Name	Type	Description	Default
`categorical_features`	`ArrayLike \| None`	Specified which features are categorical. Can either be: - array of indices specifying the categorical features. - mask array of shape (n_features, ) and `bool` dtype for which `True` indicates the categorical features.	`None`
`sampling_strategy`	`dict[int, int] \| str \| float \| Callable`	Sampling information to resample the data set. When `float`, it corresponds to the desired ratio of the number of samples in the minority class over the number of samples in the majority class after resampling. It is only available for binary classification. When `str`, specify the class targeted by the resampling. The number of samples in the different classes will be equalized. Possible choices are: `'minority'`: resample only the minority class. `'not minority'`: resample all classes but the minority class. `'not majority'`: resample all classes but the majority class. `'all'`: resample all classes. `'auto'`: equivalent to `'not majority'`. When `dict`, the keys correspond to the targeted classes. The values correspond to the desired number of samples for each targeted class. When callable, function taking `y` and returns a `dict`. The keys correspond to the targeted classes. The values correspond to the desired number of samples for each class.	`'auto'`
`random_state`	`RandomState \| int \| None`	Control the randomization of the algorithm.
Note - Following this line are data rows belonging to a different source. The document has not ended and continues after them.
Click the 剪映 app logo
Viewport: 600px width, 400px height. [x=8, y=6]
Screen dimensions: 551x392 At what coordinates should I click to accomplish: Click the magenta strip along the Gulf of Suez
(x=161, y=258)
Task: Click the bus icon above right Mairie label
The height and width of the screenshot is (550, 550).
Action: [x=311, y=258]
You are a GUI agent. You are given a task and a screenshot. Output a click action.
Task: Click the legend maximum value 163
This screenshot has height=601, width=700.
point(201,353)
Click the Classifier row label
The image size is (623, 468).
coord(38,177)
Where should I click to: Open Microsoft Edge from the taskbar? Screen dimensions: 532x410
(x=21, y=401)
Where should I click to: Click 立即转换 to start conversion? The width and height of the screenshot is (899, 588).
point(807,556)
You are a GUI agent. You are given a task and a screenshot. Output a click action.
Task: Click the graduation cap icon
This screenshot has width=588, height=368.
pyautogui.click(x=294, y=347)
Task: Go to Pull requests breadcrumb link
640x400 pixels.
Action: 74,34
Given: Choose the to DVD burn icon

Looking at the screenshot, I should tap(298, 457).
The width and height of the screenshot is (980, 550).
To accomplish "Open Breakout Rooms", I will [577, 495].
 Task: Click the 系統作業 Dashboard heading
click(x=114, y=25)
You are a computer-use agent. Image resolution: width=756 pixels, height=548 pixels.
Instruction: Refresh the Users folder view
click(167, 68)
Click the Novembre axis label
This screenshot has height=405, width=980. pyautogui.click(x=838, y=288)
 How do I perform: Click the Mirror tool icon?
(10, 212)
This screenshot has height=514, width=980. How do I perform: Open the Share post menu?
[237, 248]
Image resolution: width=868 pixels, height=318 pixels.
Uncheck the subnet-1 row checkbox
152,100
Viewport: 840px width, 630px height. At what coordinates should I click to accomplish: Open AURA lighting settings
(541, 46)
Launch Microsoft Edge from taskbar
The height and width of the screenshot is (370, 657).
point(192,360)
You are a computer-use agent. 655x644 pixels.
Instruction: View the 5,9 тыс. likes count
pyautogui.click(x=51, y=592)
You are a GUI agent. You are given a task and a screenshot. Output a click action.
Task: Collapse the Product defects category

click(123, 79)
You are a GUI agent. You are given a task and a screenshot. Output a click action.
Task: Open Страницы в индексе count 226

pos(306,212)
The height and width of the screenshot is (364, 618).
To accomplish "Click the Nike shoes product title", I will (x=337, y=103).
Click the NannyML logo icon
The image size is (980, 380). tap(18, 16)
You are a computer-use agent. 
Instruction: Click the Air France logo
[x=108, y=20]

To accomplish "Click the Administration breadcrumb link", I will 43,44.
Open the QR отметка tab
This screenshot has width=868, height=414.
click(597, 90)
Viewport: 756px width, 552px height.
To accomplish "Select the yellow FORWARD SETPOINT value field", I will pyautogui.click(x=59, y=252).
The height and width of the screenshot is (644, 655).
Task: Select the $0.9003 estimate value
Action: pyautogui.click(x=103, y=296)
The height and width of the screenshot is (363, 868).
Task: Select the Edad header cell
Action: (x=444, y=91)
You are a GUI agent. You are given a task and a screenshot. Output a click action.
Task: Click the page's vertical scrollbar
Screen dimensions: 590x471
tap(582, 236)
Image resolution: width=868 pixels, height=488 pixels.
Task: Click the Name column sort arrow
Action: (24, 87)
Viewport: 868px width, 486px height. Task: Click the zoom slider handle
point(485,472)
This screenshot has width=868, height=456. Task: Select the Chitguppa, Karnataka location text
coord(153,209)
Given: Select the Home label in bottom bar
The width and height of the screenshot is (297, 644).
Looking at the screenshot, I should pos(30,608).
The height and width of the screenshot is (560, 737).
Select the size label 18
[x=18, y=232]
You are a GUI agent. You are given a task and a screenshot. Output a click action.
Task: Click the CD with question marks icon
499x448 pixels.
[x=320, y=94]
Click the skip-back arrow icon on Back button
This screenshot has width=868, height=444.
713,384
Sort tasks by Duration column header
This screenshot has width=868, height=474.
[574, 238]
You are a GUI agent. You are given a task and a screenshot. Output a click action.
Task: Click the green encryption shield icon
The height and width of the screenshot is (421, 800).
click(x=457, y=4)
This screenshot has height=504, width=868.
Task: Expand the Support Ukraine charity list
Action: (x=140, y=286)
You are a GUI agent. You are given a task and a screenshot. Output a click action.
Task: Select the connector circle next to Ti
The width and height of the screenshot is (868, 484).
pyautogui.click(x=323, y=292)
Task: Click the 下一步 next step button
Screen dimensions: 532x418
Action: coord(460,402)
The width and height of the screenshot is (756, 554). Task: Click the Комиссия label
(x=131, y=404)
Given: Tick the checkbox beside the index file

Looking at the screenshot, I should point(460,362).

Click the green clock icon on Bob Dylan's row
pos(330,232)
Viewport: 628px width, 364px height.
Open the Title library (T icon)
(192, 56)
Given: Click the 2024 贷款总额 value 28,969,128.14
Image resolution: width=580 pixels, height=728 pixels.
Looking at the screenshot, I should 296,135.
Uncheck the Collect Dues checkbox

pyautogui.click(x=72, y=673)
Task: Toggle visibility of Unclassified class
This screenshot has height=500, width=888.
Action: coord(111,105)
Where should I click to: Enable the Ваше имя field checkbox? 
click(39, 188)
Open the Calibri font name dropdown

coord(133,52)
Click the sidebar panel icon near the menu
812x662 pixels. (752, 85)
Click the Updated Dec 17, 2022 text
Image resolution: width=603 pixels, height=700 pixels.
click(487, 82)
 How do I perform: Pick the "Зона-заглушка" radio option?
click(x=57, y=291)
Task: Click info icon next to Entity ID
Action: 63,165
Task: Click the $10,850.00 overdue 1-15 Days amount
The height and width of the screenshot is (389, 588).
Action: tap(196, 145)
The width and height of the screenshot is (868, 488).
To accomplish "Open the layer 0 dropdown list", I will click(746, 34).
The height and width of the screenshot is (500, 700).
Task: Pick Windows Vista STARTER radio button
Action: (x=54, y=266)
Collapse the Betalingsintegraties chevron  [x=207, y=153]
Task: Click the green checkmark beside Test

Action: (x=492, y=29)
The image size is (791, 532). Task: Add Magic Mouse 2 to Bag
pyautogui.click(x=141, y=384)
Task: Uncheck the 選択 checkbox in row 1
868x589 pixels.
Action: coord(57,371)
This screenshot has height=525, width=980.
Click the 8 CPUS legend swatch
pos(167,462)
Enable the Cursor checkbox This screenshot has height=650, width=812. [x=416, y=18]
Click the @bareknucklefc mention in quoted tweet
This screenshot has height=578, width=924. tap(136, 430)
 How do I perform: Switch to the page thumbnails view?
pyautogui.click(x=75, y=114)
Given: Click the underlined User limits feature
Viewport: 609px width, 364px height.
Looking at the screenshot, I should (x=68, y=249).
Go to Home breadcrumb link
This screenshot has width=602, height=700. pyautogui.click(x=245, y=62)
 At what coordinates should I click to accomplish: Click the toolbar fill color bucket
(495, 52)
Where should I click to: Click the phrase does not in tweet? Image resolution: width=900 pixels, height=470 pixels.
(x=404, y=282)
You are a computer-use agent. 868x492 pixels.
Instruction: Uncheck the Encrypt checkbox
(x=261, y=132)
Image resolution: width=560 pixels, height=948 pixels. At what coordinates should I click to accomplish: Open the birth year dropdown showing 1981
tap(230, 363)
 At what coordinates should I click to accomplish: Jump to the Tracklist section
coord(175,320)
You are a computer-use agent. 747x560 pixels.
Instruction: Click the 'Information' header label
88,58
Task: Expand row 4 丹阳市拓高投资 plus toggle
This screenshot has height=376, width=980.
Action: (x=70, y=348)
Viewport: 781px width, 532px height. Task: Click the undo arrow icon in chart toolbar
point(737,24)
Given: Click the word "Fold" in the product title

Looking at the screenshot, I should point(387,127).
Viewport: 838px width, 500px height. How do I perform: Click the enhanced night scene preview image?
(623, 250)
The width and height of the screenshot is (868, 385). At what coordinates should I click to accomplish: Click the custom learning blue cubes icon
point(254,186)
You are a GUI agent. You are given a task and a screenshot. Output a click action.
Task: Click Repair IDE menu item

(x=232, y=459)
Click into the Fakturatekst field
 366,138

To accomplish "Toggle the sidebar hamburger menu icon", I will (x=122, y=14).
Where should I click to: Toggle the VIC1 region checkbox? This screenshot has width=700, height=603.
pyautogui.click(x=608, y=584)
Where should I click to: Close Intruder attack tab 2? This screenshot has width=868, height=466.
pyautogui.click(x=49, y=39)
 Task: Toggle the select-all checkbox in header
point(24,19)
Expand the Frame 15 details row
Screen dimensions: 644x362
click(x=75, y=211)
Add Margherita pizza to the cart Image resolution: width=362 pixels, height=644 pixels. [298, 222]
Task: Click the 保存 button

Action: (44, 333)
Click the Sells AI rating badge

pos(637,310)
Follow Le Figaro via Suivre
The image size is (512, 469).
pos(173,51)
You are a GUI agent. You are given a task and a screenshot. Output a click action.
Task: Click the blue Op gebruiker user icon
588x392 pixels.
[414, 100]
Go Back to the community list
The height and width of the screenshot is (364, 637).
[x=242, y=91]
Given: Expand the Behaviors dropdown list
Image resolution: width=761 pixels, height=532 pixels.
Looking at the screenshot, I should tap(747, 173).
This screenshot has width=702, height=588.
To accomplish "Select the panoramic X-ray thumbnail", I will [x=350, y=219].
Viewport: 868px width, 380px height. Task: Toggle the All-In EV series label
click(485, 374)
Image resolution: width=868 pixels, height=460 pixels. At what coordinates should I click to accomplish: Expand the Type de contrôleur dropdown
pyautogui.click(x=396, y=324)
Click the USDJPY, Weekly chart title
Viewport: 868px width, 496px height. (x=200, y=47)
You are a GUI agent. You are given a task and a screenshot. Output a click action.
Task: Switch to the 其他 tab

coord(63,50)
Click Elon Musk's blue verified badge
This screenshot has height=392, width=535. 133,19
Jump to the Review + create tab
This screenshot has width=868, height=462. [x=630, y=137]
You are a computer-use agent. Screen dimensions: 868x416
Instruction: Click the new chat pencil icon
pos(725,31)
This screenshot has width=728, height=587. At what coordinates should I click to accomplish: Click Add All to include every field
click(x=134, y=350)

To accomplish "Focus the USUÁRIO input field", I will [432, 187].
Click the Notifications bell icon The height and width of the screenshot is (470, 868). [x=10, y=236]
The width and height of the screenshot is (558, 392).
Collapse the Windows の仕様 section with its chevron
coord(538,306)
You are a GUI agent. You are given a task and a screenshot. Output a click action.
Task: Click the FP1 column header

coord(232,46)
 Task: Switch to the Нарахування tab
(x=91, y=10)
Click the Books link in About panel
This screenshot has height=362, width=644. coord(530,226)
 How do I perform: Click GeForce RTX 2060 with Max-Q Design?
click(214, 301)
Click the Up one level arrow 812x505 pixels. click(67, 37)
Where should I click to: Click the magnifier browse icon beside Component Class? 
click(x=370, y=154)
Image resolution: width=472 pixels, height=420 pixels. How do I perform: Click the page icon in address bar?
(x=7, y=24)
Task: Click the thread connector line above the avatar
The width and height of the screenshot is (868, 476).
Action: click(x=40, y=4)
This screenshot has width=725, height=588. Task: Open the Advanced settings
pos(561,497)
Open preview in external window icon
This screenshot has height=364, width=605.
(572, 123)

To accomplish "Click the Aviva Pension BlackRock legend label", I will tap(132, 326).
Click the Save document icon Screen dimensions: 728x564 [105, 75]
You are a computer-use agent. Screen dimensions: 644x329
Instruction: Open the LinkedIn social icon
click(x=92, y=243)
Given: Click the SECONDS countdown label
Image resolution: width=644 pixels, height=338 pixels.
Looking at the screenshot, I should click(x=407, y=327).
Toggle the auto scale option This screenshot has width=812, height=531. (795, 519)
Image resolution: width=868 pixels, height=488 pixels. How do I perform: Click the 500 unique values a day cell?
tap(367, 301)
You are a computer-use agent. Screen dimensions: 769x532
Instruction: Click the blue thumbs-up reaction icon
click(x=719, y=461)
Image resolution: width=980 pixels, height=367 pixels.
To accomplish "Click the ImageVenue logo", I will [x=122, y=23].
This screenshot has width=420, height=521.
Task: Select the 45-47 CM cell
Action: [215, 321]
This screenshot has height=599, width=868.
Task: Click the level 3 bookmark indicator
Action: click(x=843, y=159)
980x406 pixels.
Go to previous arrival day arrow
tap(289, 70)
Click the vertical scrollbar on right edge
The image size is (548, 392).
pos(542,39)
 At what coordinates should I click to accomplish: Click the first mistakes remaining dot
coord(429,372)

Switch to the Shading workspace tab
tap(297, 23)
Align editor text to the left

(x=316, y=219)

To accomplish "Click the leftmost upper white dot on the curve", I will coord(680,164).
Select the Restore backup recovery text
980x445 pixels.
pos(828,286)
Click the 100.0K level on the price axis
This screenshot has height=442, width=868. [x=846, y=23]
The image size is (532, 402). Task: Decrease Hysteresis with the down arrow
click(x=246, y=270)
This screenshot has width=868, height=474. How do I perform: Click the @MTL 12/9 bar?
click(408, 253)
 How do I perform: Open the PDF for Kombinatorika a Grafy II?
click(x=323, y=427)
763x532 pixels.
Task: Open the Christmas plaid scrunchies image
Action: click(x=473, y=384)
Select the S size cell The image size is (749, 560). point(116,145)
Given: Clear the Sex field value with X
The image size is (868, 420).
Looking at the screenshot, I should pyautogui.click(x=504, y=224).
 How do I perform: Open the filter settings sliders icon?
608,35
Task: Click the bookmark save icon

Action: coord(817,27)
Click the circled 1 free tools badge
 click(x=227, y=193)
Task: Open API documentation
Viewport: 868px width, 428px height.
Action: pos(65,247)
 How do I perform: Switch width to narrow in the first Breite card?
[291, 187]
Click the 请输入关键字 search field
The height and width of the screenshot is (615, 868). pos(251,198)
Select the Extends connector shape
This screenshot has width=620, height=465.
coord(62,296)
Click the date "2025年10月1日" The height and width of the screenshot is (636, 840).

If `int`, it is the seed used by the random number generator. If `np.random.RandomState` instance, it is the random number generator. If `None`, the random number generator is the `RandomState` instance used by `np.random`.	`None`
`truncation_factor`	`float`	The type of truncation. The values should be in the [-1.0, 1.0] range.	`1.0`
`deformation_factor`	`float`	The type of geometry. The values should be in the [0.0, 1.0] range.	`0.0`
`selection_strategy`	`str`	The type of Geometric SMOTE algorithm with the following options: `'combined'`, `'majority'`, `'minority'`.	`'combined'`
`k_neighbors`	`NearestNeighbors \| int`	If `int`, number of nearest neighbours to use when synthetic samples are constructed for the minority method. If object, an estimator that inherits from `sklearn.neighbors.base.KNeighborsMixin` class that will be used to find the k_neighbors.	`5`

Attributes:

Name	Type	Description
`n_features_in_`		int Number of features in the input dataset.
`nns_pos_`		estimator object Validated k-nearest neighbours created from the `k_neighbors` parameter. It is used to find the nearest neighbors of the same class of a selected observation.
`nn_neg_`		estimator object Validated k-nearest neighbours created from the `k_neighbors` parameter. It is used to find the nearest neighbor of the remaining classes (k=1) of a selected observation.
`random_state_`	`RandomState`	An instance of `np.random.RandomState` class.
`sampling_strategy_`	`dict[int, int]`	Actual sampling strategy.

Examples:

>>> import numpy as np
>>> from collections import Counter
>>> from sklearn.datasets import make_classification
>>> from imblearn_extra.gsmote import GeometricSMOTE
>>> np.set_printoptions(legacy='1.25')
>>> X, y = make_classification(n_classes=2, class_sep=2,
... weights=[0.1, 0.9], n_informative=3, n_redundant=1, flip_y=0,
... n_features=20, n_clusters_per_class=1, n_samples=1000, random_state=10)
>>> print('Original dataset shape %s' % Counter(y))
Original dataset shape Counter({{1: 900, 0: 100}})
>>> gsmote = GeometricSMOTE(random_state=1)
>>> X_resampled, y_resampled = gsmote.fit_resample(X, y)
>>> print('Resampled dataset shape %s' % Counter(y_resampled))
Resampled dataset shape Counter({{0: 900, 1: 900}})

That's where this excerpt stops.